Exercise requirements:
Could you return each entry below exactly as written, minus any pictures?

☆ ☆ ☆

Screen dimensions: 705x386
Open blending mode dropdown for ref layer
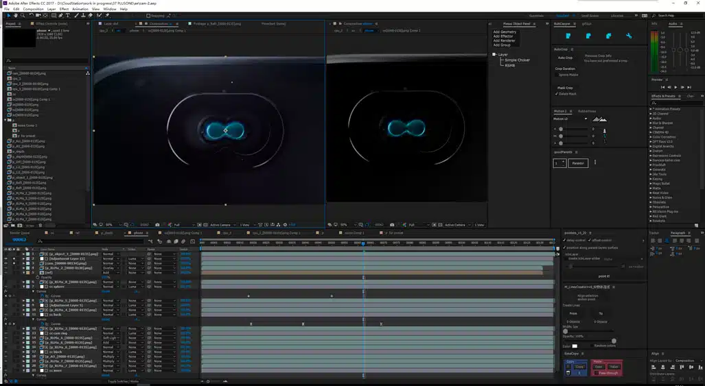[110, 272]
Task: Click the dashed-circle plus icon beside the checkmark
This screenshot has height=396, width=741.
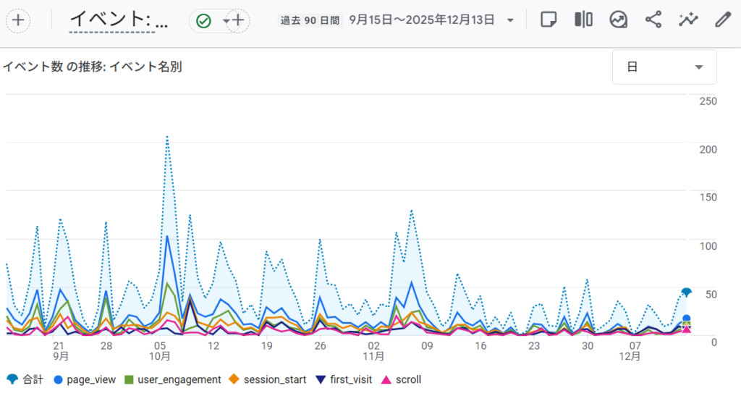Action: point(237,21)
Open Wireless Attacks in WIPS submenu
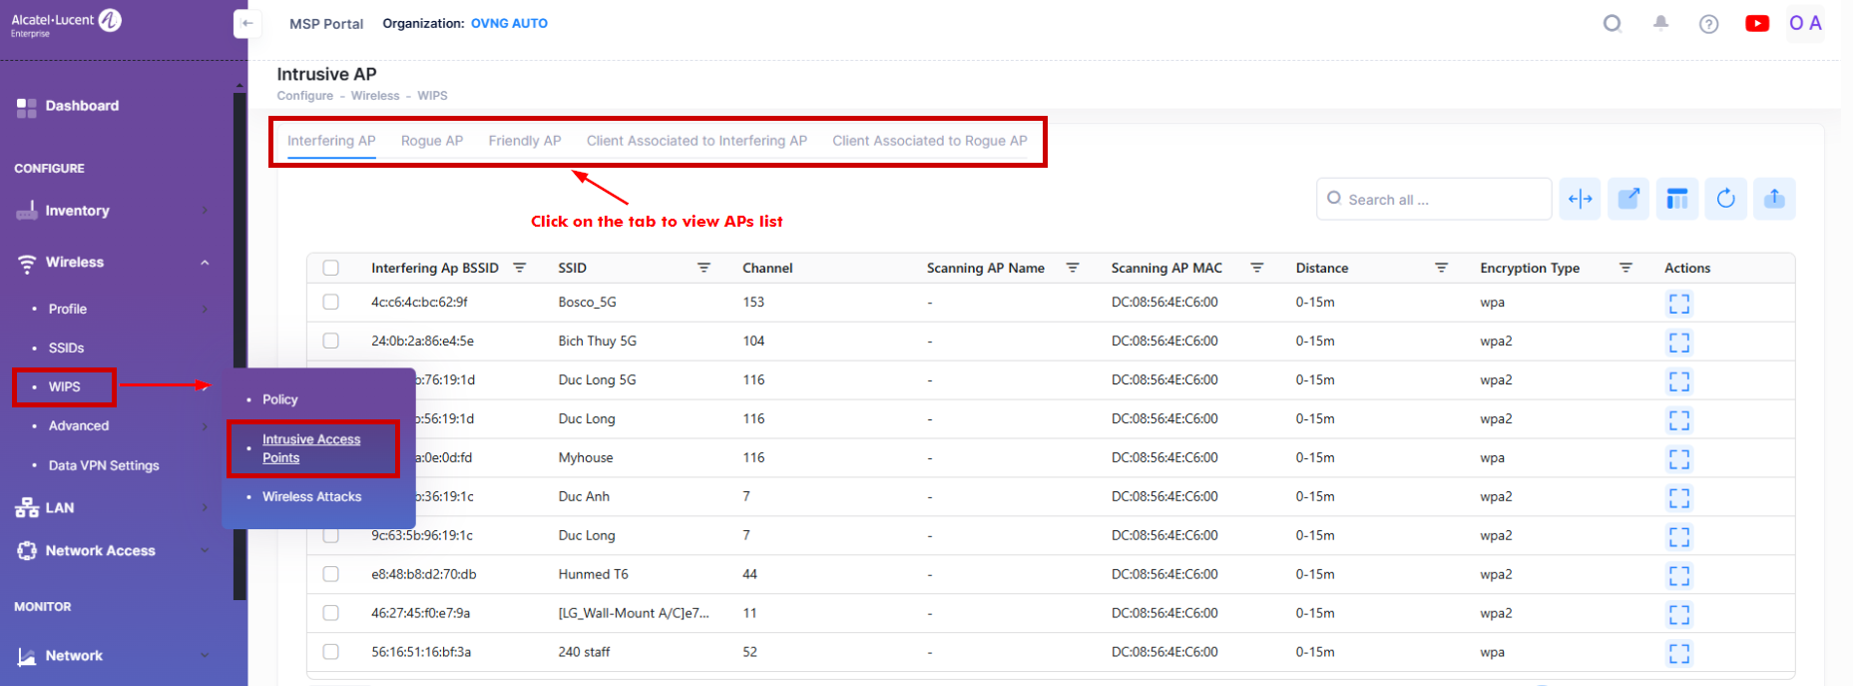The image size is (1853, 686). click(311, 496)
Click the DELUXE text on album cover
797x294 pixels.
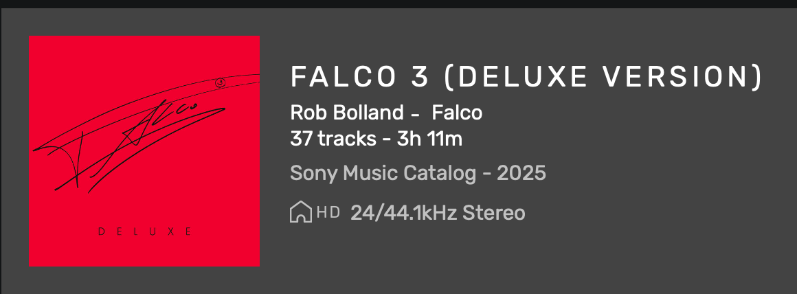click(x=144, y=232)
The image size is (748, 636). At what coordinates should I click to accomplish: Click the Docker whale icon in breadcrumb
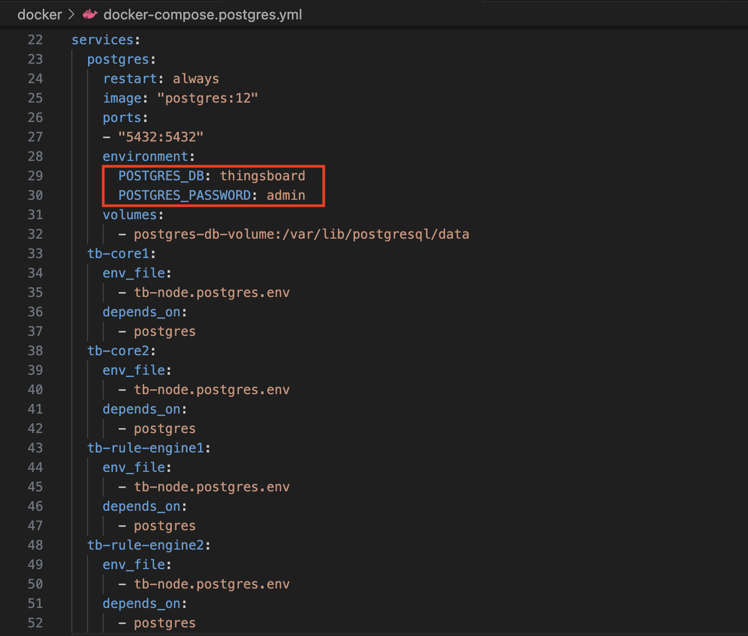(90, 15)
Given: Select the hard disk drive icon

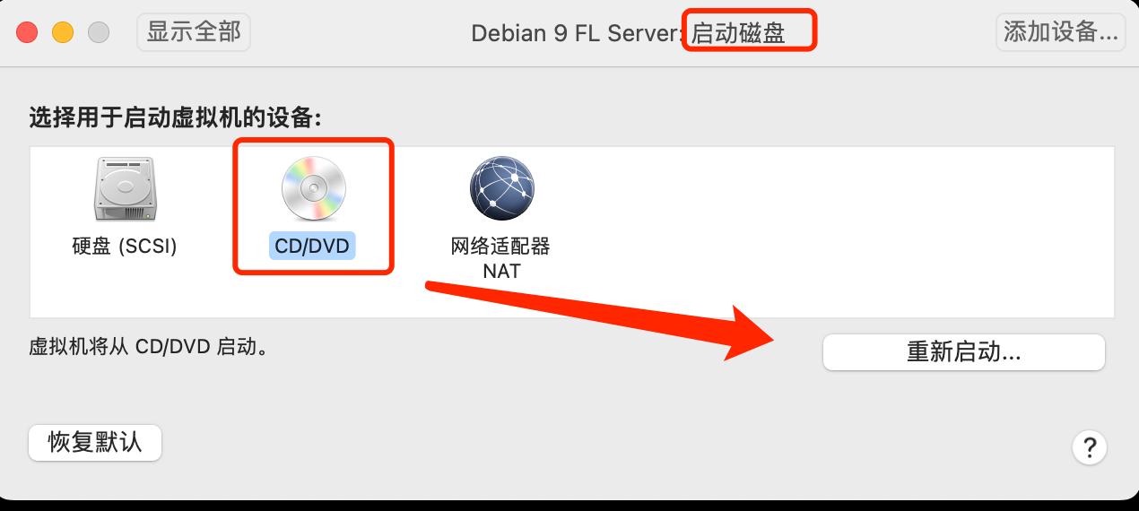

☆ ☆ ☆

Response below:
Screen dimensions: 705x386
Open blending mode dropdown for ref layer
[110, 272]
Task: Click the dashed-circle plus icon beside the checkmark
This screenshot has height=396, width=741.
Action: point(237,21)
Open Wireless Attacks in WIPS submenu
The image size is (1853, 686). click(311, 496)
Click the DELUXE text on album cover
797x294 pixels.
click(x=144, y=232)
The image size is (748, 636). At what coordinates should I click to accomplish: Click the Docker whale icon in breadcrumb
(90, 15)
Given: Select the hard disk drive icon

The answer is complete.